Case Name: The People of the State of New York, Respondent, v. James Corselli, Also Known as James Corselli, Jr., Appellant
Court: New York Supreme Court, Appellate Division
Jurisdiction: New York
Decision Date: 1987-03-02
Citations: 128 A.D.2d 545
Docket Number: 
Parties: The People of the State of New York, Respondent, v James Corselli, Also Known as James Corselli, Jr., Appellant.
Judges: 
Reporter: Appellate Division Reports
Volume: 128
Pages: 545–546

Head Matter:
The People of the State of New York, Respondent, v James Corselli, Also Known as James Corselli, Jr., Appellant.

Opinion:
Appeal by the defendant from a judgment of the County Court, Westchester County (Braatz, J.), rendered May 6, 1983, convicting him of burglary in the first degree, upon his plea of guilty, and sentencing him, as a persistent violent felony offender, to an indeterminate term of 10 years to life imprisonment.

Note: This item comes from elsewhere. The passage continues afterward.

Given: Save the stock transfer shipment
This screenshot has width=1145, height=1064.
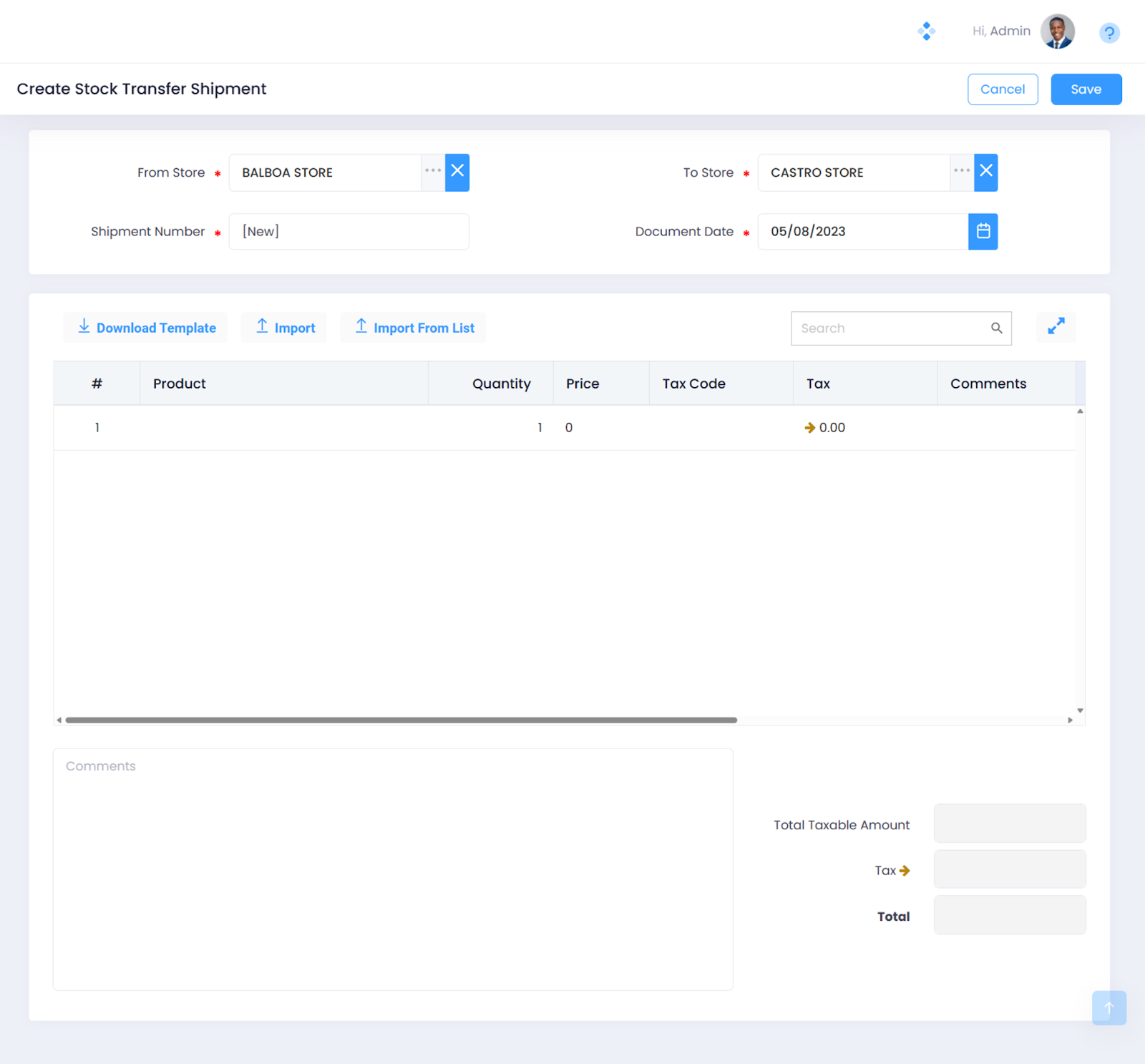Looking at the screenshot, I should pos(1086,89).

Ordered that the judgment is modified, on the law, by vacating the sentence imposed, vacating the persistent violent felony offender adjudication, and substituting therefor an adjudication that the defendant is a second violent felony offender; as so modified, the judgment is affirmed, and the matter is remitted to the County Court, Westchester County, for resentencing.
As the prosecution concedes, under the Court of Appeals decision in People v Morse (62 NY2d 205, appeal dismissed sub nom. Vega v New York, 469 US 1186), the sentencing court erred in adjudicating the appellant to be a persistent violent felony offender. The defendant's prior violent felony convictions were rendered on October 3, 1977. On those prior felony convictions, the defendant received concurrent sentences. The Court of Appeals in People v Morse (supra) held that Penal Law § 70.08 (1) (b) must be interpreted as requiring that the second predicate violent felony offense must have been committed after sentence was imposed on the first. Thus, the defendant's prior convictions do not constitute two or more predicate convictions since the proposed second predicate offense was not committed after sentence was imposed upon the first predicate offense (see, People v Rodriguez, 116 AD2d 749). Accordingly, that adjudication is vacated, the defendant is adjudicated a second violent felony offender, and the matter is remitted for resentencing.
We have reviewed the defendant's other contentions and find them to be without merit. Mollen, P. J., Lawrence, Kunzeman and Sullivan, JJ., concur.